Recent Nielsen Report Proves Aussie Smartphone Usage Exceeds Desktop

The newest Nielsen Mobile Ratings Report in September revealed that Australians spend 40% more time on smartphones and tablets than they do on desktops. This has implications for advertisers, who should now have smartphones and tablets firmly in their sights as the number one channel for marketing investment. The research also revealed some interesting data regarding the difference between the average consumer attention span on mobile vs. desktop. More hours spent on mobile devices also means shorter, more frequent sessions interacting and viewing mobile content.

Back in October, we reviewed the findings and provided a summary to better portray how powerful this new research is. One of the most important findings sheds light on the increase of smartphone and tablet use, both with website and application interaction in Australia. The research also provides quality insight as to where people are viewing content, and what types of content are popular. Per the Nielsen report, Australian adults now spend 33 hours using smartphone apps on average, compared to less than four hours on browsers and web-based content monthly.
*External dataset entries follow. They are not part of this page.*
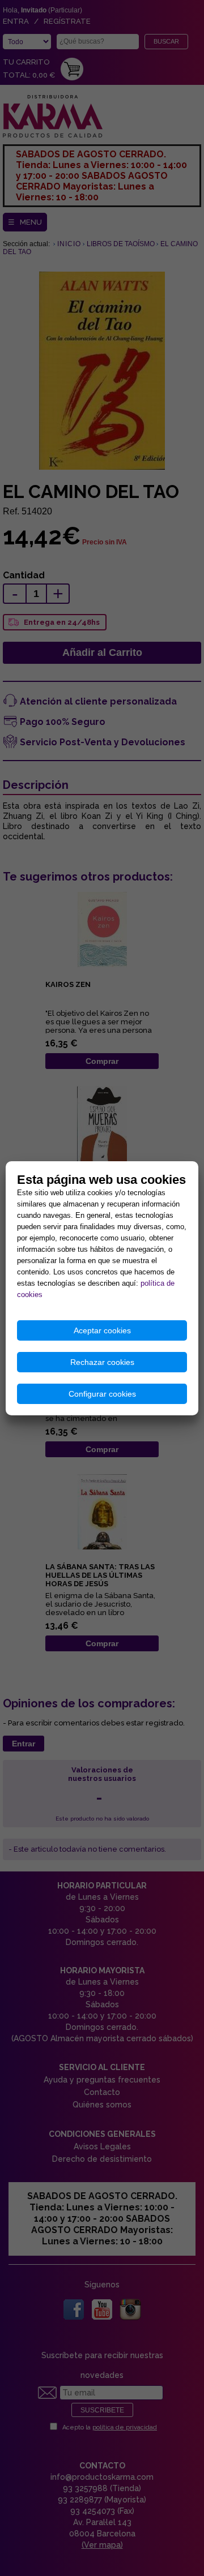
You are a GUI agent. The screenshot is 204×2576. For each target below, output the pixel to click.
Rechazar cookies (102, 1362)
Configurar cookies (102, 1393)
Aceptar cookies (102, 1330)
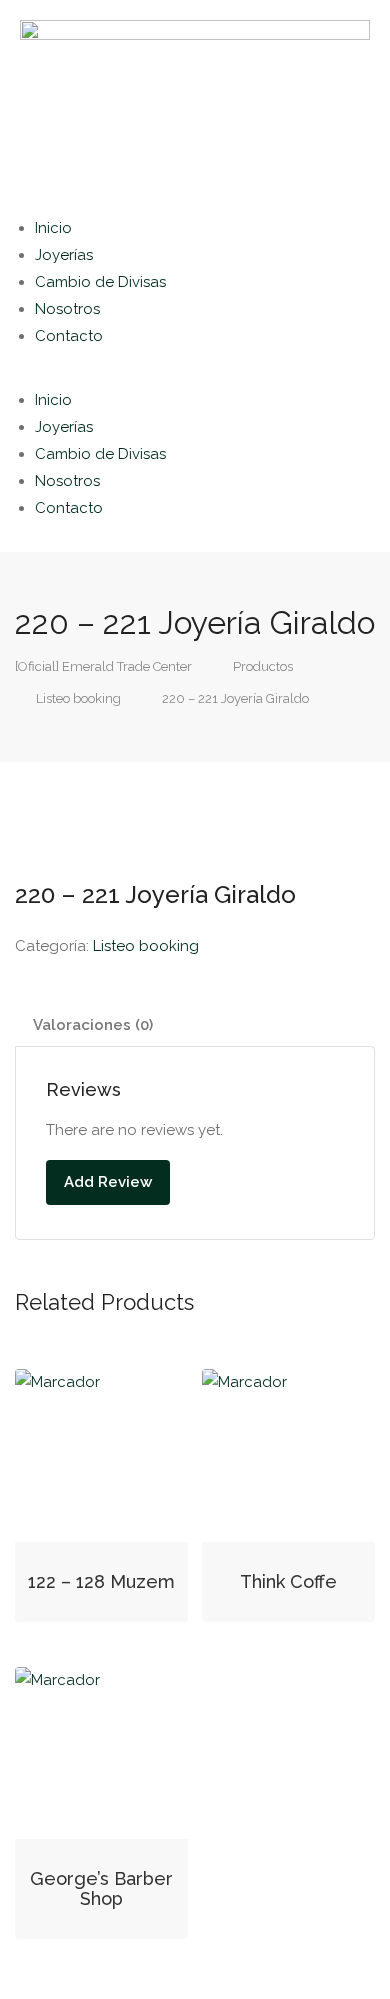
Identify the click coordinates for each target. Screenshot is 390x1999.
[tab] (195, 1025)
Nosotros (67, 309)
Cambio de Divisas (100, 282)
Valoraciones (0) (93, 1025)
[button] (195, 373)
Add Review (108, 1182)
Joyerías (64, 255)
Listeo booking (146, 946)
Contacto (69, 336)
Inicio (53, 228)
“Entertain, educate or excite… Entertainment, search and social categories are the largest in the Australian market and rival the U.S. market in terms of active reach,” Nielsen’s report stated. This data shows that the most popular types of content on mobile devices fall under the areas of social, video/movie content, messaging, gaming, finance, music, travel, and news.  To follow these trends, successful advertising is advertising that will fit into each of these categories.

On average, consumers are engaging with entertaining content 10 hours per month, but that time is broken up into small, digestible sessions interacting with apps, web browsers, and other platforms for education and entertainment. Because mobile now dominates the way Australians receive content, consumers are visiting apps, websites, and networks more frequently, but for shorter lengths of time. While smartphone sessions are shorter than desktop sessions, they’re actually four times more frequent. Although ten-minute segments of smartphone use is a considerable amount of time to use various types of media, it is estimated that the frequency of these visits will only increase this year.

Although Australian smartphone usage has been driven by the craving for entertainment and information, mobile engagement still has room to grow this year. The report also revealed that Australian adults prefer mobile as means to get their news, instead of viewing information on the desktop. Another interesting finding was in terms of smartphone video consumption. Mobile video streaming is still dominated by Youtube, but Netflix championed the Video On Demand category. With the growth of both of these platforms, video content partnerships aren’t something to be overlooked in 2016.